Standard of reference
The extent of osseous necrosis on imaging studies was graded according to the Association Research Circulation Osseous (ARCO) classification (18, 19). All patients had an ARCO stage II at baseline. Stable disease at 6 months after surgery was defined as equal or improved ARCO stage. Progressive disease was defined as progression to stage III or IV.
Statistical analyses
All experiments were analyzed using R version 3.4.4. SNR and T2* relaxation times were pairwise compared between labeled and unlabeled cell transplants, and between decompression track areas with and without visible iron-labeled cells, using a mixed-effects model including a random effect term accounting for correlation among the measures within a same patient. A Fisher exact test was applied for comparison of clinical outcomes of labeled and unlabeled cell transplants. In addition, differences in time to progression of osteonecrosis from surgery between labeled and unlabeled cell transplants were assessed by log-rank tests. Because of the small sample size and exploring purpose of this study, a P < 0.05 without adjustment for multiple comparisons was considered to indicate significant differences between experimental groups.
Results
Iron-labeled bone marrow cells can be detected with MRI after their transplantation into osteonecrosis
The overall concept of our study is shown in Fig. 1. Patients with osteonecrosis received an intravenous injection of the iron supplement ferumoxytol prior to a scheduled core decompression to label bone marrow cells with iron, which can be detected by a dark signal on MRI. One to 2 days later, the patients underwent a core decompression, bone marrow aspiration from the iliac crest, and transplantation of concentrated iron–labeled bone marrow cells through the decompression track into the osteonecrosis in the femoral head. MRIs were performed before and within 1 week after the surgery, as well as at 4–7 weeks, and 6 months to track transplanted iron-labeled bone marrow cells in osteonecrosis.

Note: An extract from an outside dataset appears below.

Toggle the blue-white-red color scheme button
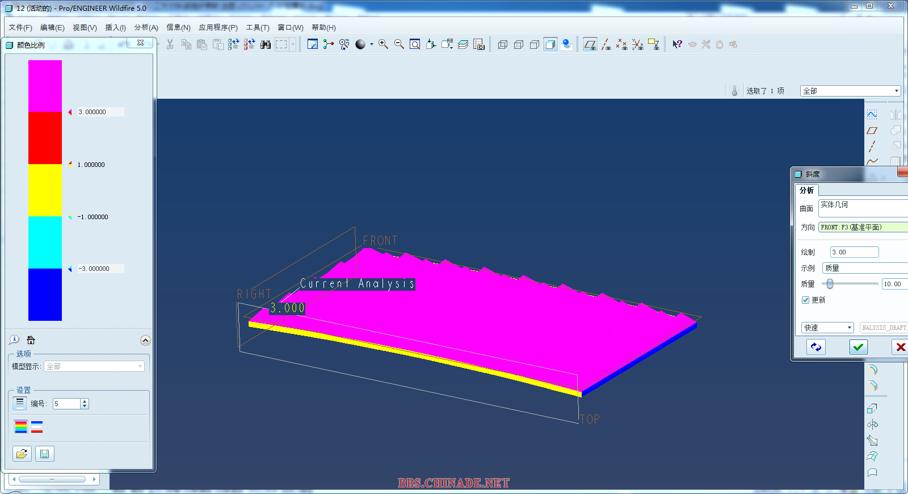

MR images before ferumoxytol administration showed a focal osteonecrosis lesion in the proximal femoral epiphysis with a typical serpiginous border on T1- and T2-weighted MR images (Fig. 2A). All osteonecrosis were consistent with stage II lesions according to the ARCO classification: the joint surfaces were intact and there was no evidence for subchondral fractures. This is important, because only joints without signs of bone collapse can be rescued by a core decompression. Next, patients received an intravenous injection of ferumoxytol. Postcontrast MR images showed a significant hypointense (dark) enhancement of the normal bone marrow on T2-weighted MR images (Fig. 2B).

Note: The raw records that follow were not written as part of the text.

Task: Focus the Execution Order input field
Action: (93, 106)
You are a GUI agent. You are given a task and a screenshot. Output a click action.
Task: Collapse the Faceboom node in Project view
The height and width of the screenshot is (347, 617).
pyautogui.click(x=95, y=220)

The patients underwent core decompression, harvest, and concentration of iron-labeled bone marrow cells from the iliac crest and transplantation of iron-labeled bone marrow cells into the decompression track. T2-weighted MR images after injection of iron-labeled marrow cells demonstrated hypointense (dark) signal in the decompression track and osteonecrosis (Fig. 2C, 3A and B). In comparison, control patients who had received unlabeled bone marrow cell transplants did not show hypointense signal changes in the access canal (Fig. 3C and D). SNR for ferumoxytol-labeled cell transplants were significantly lower compared with unlabeled cell transplants (33.82 ± 12.43 vs. 129.56 ± 10.93; P = 0.002; Fig. 3E). Likewise, T2* relaxation times, which represent more robust measures of tissue iron concentrations, were significantly lower for ferumoxytol-labeled cell transplants than for unlabeled cell transplants (9.04 ± 0.7 vs. 13.7 ± 2.50; P = 0.02; Fig. 3F)
Within the decompression track of patients who had received iron-labeled cell transplants, we noted areas that showed strong iron signal, presumably representing areas where iron-labeled cells were delivered and areas that showed no iron signal, presumably representing areas where iron-labeled cells were not delivered. We divided each decompression canal in three areas (proximal, mid, and distal decompression canal) and compared SNR and T2* relaxation times of areas where cell transplants could be visually detected or not detected. SNR and T2* relaxation times were significantly lower for areas where cell transplants could be visually detected or not detected (68.45 ± 32.41, P = 0.002; 14.2 ± 2.18, P = 0.007; respectively; Fig. 3E and F).
Iron supplement administration before decompression does not affect bone repair outcomes
To evaluate the long-term implications of ferumoxytol administrations on a decompression surgery, we investigated the MRI signal of transplanted cells over time and found a slow decline of the iron signal (Fig. 2D and E): compared with unlabeled controls, SNR and T2* relaxation times of labeled cell transplants were not significantly different at 4–7 weeks (P > 0.05; Fig. 3G and H). This implies either metabolization of the iron label or disappearance of the cell transplant or a combination of both.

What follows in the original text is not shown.